One stage revision to a TKA is employed despite documented infection with similar success. Two stage procedures have a comparable success rate to that accepted for TKA. Kim et al [1] reported 5 cases of late infection; the mean interval from UKA to the occurrence of infection was 5 years and 3 months (range, 1 year and 5 months to 10 years and 10 months). All infected knees (n=5) underwent two-stage TKA for treatment, but the type of spacer used was not described. Labruyère et al [11] in 9 infected patients reported success with a one stage procedure to TKA: 5 of these patients had a previous DAIR. Bohm et al [13] shows 35 revision procedures in 34 patients between 1986 and 1996, with 2 deep infections (0.7% infection rate). One stage revision was done in a patient and a two stage revision in the other. One of them underwent femoral amputation.
CONCLUSION
UKA infection remains a rare complication. It can be early, delayed or with an hematogenous dissemination. A meticulous workup is vital in the diagnosis of infection. Following UKA, a significantly higher proportion of the knee joint remains of native tissue. This may explain lower rate of infection in comparison to TKA but may alter the response to the rare challenge of infection. Surgeons might wish to adopt a slightly different strategy than in TKA infection, with maybe more emphasis on the less invasive and potentially more successful DAIR procedure.
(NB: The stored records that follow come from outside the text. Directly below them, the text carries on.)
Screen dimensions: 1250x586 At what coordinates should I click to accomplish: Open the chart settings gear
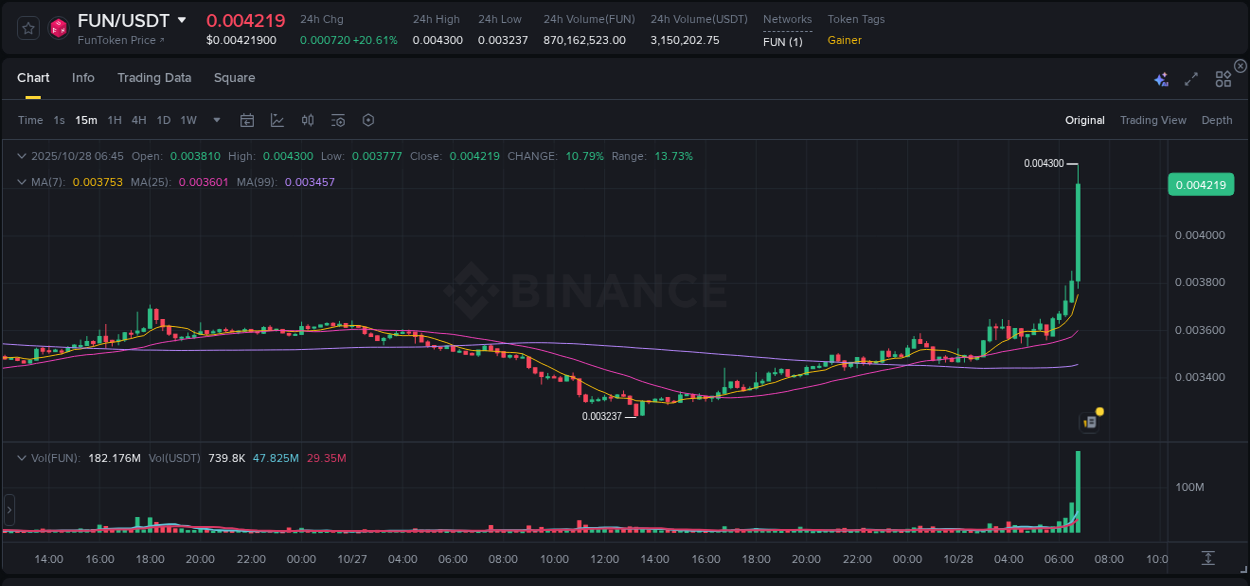(368, 120)
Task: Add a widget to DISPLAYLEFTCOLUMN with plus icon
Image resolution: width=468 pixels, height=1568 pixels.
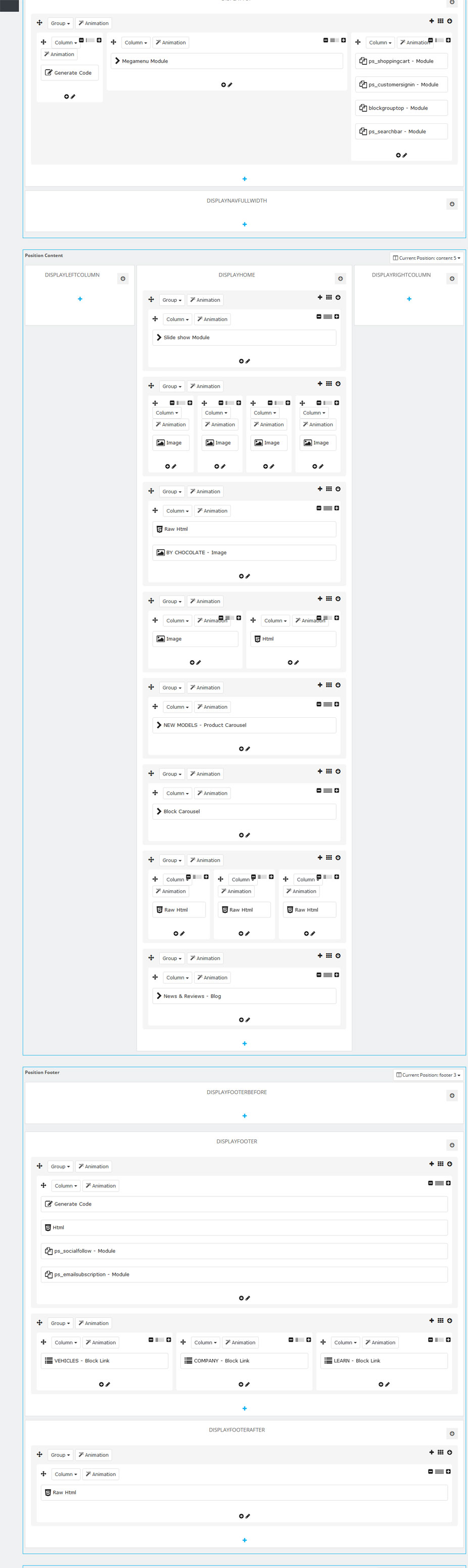Action: (x=80, y=299)
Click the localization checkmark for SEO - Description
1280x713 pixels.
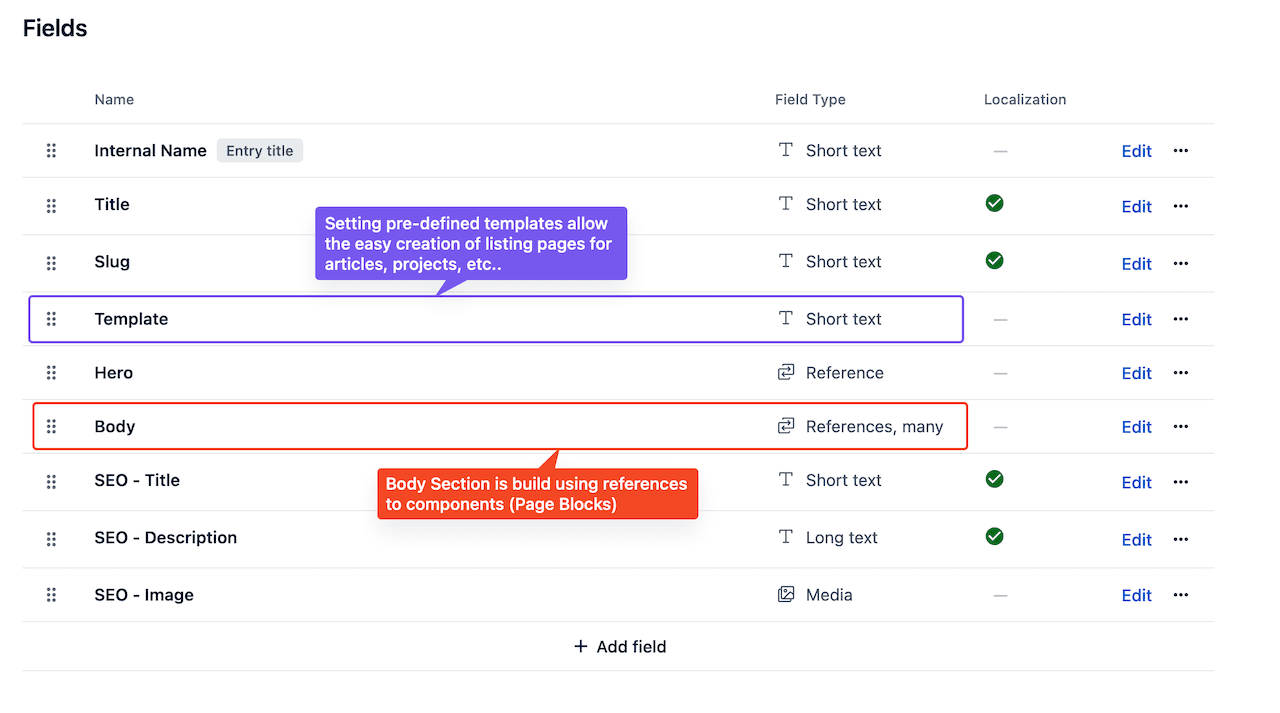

Both one- and two-stage procedures have shown success even in the setting of chronic UKA infection. There is a lack of evidence to support any specific treatment protocol. PJI treatment in UKA should benefit from a multidisciplinary team approach, needing surgical intervention as well as perioperative management with antibiotics, whose duration, dosage and type must be indicated by medicine and infectious disease specialists to achieve best functional results.
More research should be performed, and focus should be given on longerterm survivorship following treatment for PJI after UKA. Larger studies with high level-of-evidence should be performed to establish standard treatment protocols and to analyse complications. It may well be that treatment of the infected UKA requires a different approach. With this aim it would be of significant importance to develop national registries and analyse existing ones, enabling nationwide research.